TASK PROMPT:
Your task is to count the lines of the records that contain "button". Answer with the number and nothing else.

[[ RECORD EXTRACTS open ]]

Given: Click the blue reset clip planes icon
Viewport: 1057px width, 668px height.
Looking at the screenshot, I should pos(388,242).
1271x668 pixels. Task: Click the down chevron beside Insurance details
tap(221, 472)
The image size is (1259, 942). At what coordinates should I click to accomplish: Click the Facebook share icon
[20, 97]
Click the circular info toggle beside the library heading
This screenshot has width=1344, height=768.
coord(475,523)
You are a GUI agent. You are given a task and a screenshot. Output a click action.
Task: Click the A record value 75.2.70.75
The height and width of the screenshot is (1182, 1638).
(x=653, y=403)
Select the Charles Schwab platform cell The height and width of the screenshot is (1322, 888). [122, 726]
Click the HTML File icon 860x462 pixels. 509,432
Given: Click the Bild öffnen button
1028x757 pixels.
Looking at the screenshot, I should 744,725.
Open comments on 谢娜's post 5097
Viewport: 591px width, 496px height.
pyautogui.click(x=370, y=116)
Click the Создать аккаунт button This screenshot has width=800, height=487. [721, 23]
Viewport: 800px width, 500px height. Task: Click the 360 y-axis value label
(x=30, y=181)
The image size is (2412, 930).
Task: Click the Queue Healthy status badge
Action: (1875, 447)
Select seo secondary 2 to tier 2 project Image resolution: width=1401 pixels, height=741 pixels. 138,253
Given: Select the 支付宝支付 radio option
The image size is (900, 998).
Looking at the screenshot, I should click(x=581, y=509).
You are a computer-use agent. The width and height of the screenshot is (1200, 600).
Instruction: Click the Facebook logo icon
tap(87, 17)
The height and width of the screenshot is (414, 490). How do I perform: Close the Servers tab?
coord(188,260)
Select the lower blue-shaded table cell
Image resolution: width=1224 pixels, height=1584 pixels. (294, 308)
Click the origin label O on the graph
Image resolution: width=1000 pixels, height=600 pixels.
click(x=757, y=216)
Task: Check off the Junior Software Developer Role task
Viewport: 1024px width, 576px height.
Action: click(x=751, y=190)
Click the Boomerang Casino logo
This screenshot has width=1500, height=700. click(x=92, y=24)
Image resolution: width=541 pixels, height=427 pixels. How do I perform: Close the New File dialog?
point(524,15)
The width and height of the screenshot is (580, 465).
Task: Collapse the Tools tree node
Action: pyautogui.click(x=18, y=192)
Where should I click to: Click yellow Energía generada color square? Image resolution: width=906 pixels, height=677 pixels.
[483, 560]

[[ RECORD EXTRACTS closed ]]

SOLVED EXERCISE:
2